## ASSIGNMENT:
Once "Task: Select the 4h timeframe button" turns up in a line below, reproduce that line and those after it exactly, stopping after the line with "Task: Click the Information component icon"; leave pictures out.

- Opening Delimiter -

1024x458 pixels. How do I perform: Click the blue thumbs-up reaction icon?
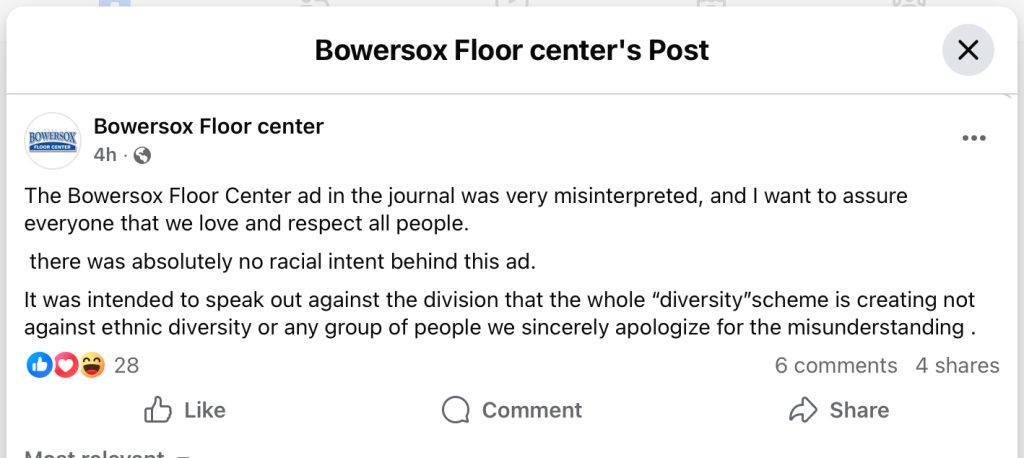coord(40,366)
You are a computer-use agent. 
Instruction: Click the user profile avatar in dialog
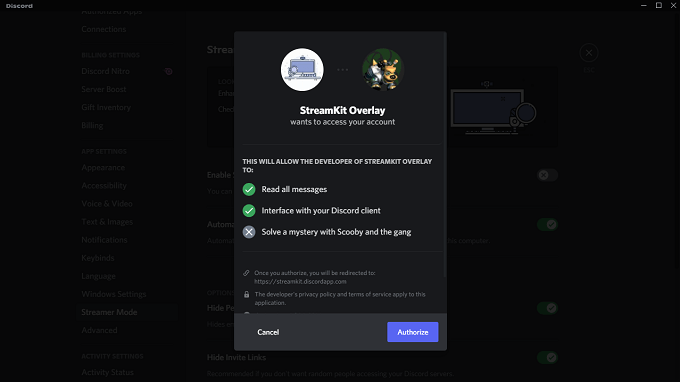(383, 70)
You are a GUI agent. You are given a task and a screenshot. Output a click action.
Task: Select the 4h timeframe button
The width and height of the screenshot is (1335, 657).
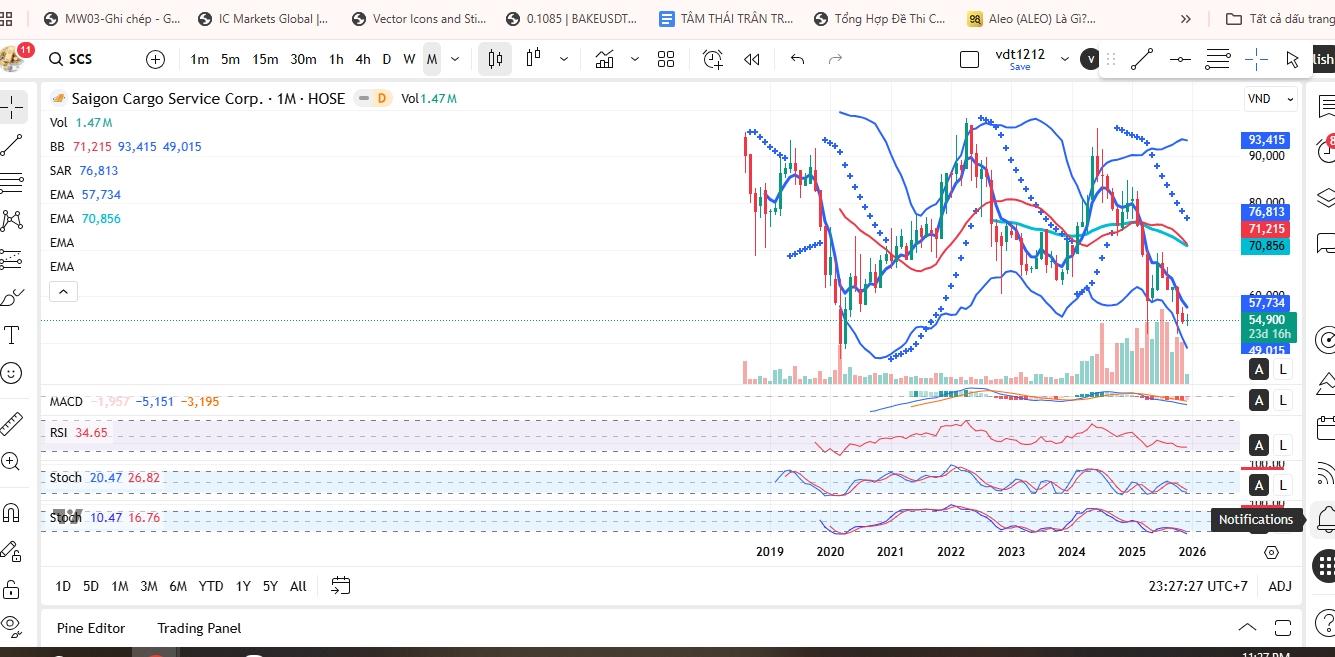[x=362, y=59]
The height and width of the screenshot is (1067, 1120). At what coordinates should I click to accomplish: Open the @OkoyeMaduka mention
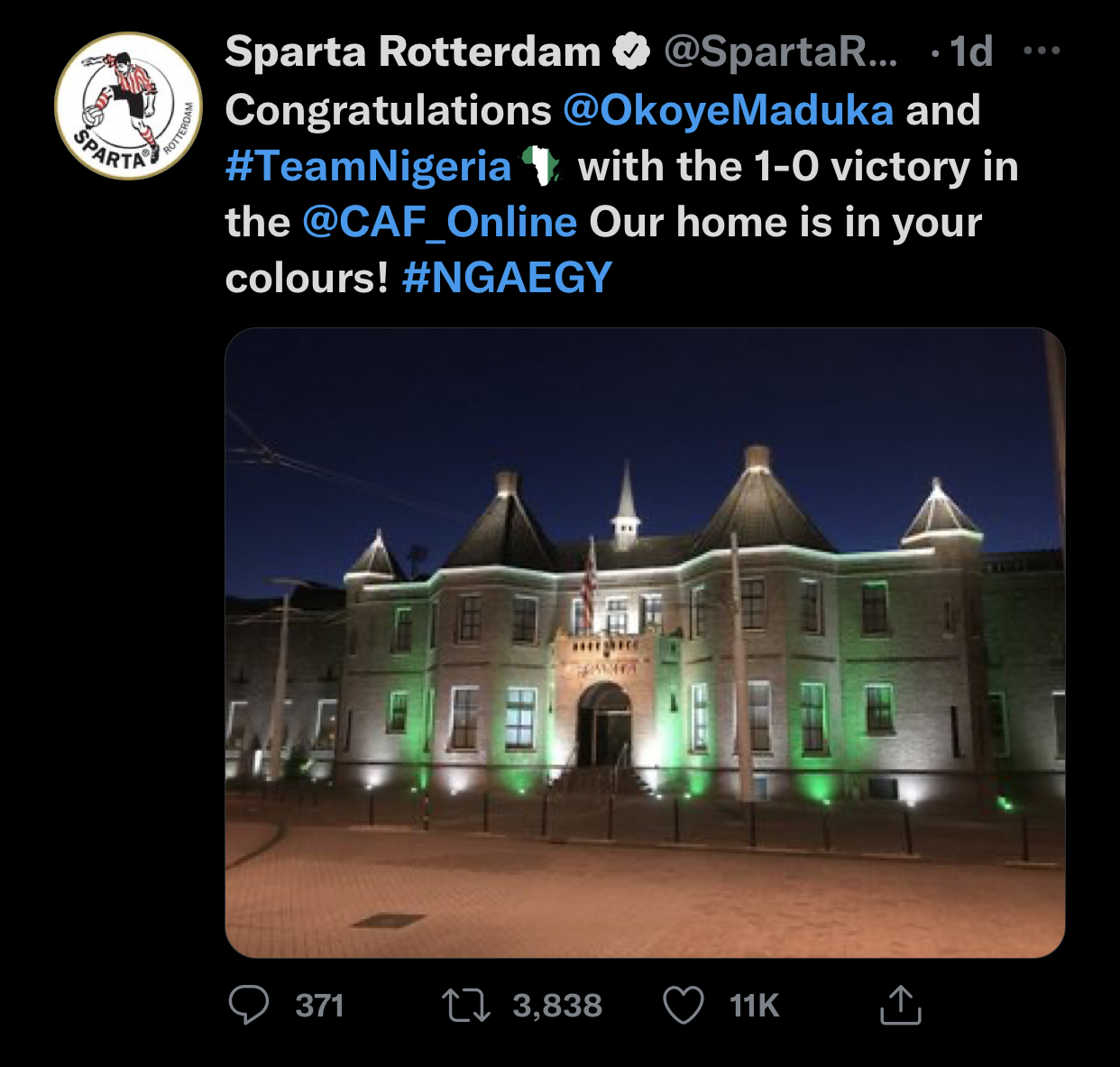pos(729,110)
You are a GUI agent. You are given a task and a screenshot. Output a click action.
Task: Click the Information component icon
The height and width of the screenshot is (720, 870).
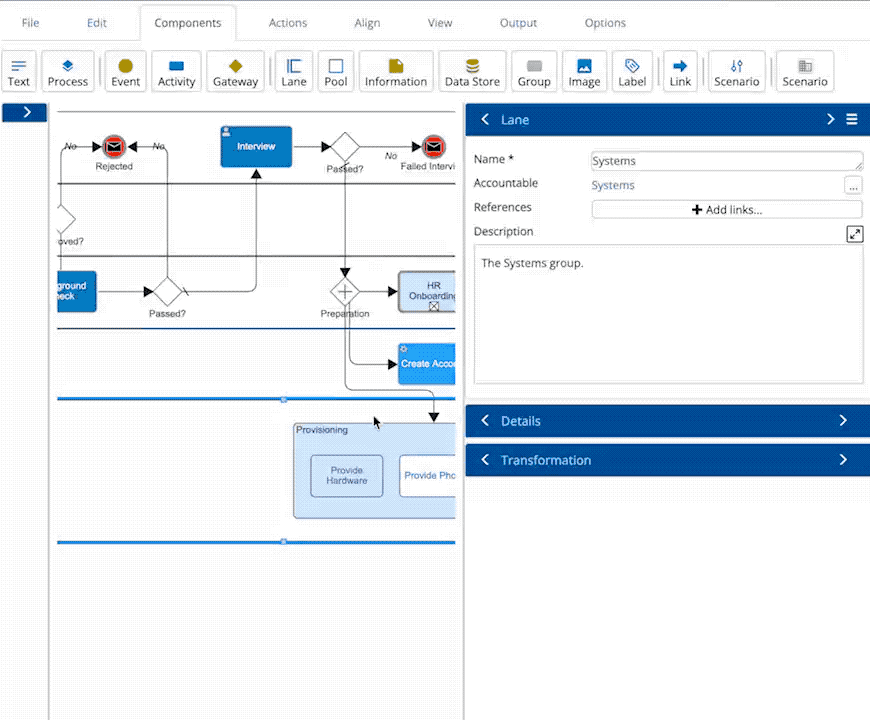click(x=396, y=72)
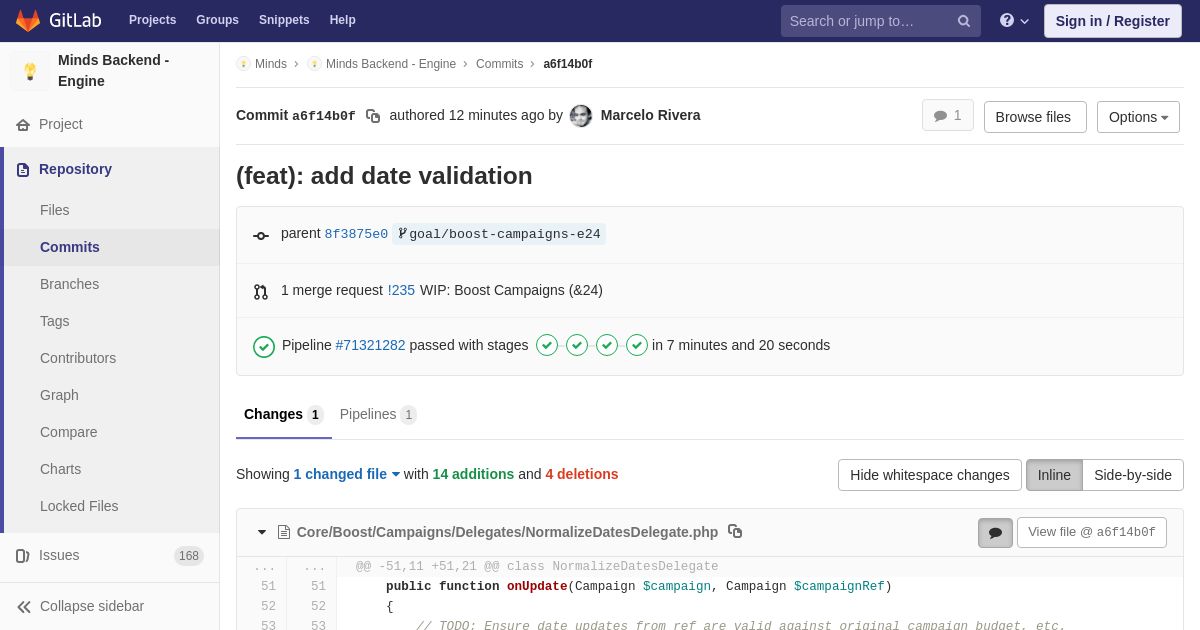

- Closing Delimiter -

## ANSWER TO THE PROBLEM:
Task: Select the 4h timeframe button
The width and height of the screenshot is (1335, 657).
[x=362, y=59]
The height and width of the screenshot is (1067, 1120). At what coordinates should I click to accomplish: Open the @OkoyeMaduka mention
pos(729,110)
You are a GUI agent. You are given a task and a screenshot. Output a click action.
Task: Click the Information component icon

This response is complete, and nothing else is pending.